CARES: Comprehensive Evaluation of Safety and Adversarial Robustness in Medical LLMs
Journal:
arXiv
Published Date:
May 16, 2025
Abstract
Large language models (LLMs) are increasingly deployed in medical contexts,
raising critical concerns about safety, alignment, and susceptibility to
adversarial manipulation. While prior benchmarks assess model refusal
capabilities for harmful prompts, they often lack clinical specificity, graded
harmfulness levels, and coverage of jailbreak-style attacks. We introduce CARES
(Clinical Adversarial Robustness and Evaluation of Safety), a benchmark for
evaluating LLM safety in healthcare. CARES includes over 18,000 prompts
spanning eight medical safety principles, four harm levels, and four prompting
styles: direct, indirect, obfuscated, and role-play, to simulate both malicious
and benign use cases. We propose a three-way response evaluation protocol
(Accept, Caution, Refuse) and a fine-grained Safety Score metric to assess
model behavior. Our analysis reveals that many state-of-the-art LLMs remain
vulnerable to jailbreaks that subtly rephrase harmful prompts, while also
over-refusing safe but atypically phrased queries. Finally, we propose a
mitigation strategy using a lightweight classifier to detect jailbreak attempts
and steer models toward safer behavior via reminder-based conditioning. CARES
provides a rigorous framework for testing and improving medical LLM safety
under adversarial and ambiguous conditions.

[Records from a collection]
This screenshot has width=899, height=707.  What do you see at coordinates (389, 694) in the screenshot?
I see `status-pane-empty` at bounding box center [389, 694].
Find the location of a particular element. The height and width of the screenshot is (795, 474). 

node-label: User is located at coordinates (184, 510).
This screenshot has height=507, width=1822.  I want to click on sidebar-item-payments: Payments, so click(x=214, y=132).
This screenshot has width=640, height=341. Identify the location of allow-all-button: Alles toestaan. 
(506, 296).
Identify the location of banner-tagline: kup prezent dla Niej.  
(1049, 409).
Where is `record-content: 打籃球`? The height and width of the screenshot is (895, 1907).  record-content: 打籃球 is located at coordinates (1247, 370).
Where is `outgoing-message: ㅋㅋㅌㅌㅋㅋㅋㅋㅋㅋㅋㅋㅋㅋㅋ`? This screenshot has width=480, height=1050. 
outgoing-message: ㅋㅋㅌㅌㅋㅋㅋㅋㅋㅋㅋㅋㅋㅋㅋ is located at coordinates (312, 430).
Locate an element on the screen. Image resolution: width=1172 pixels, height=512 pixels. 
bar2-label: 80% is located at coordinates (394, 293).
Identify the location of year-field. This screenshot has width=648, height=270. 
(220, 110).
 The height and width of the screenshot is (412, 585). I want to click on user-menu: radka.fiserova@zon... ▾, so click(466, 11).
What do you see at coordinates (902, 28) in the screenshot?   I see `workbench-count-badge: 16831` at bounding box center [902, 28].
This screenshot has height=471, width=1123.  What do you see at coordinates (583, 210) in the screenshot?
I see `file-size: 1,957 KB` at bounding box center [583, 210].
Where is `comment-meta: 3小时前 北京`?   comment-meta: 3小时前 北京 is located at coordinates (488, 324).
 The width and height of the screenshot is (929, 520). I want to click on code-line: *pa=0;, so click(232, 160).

▶ **Task requirements**: According to the CARES abstract, what three categories make up the proposed response evaluation protocol?

▶ **Solution to the exercise**: Accept, Caution, and Refuse.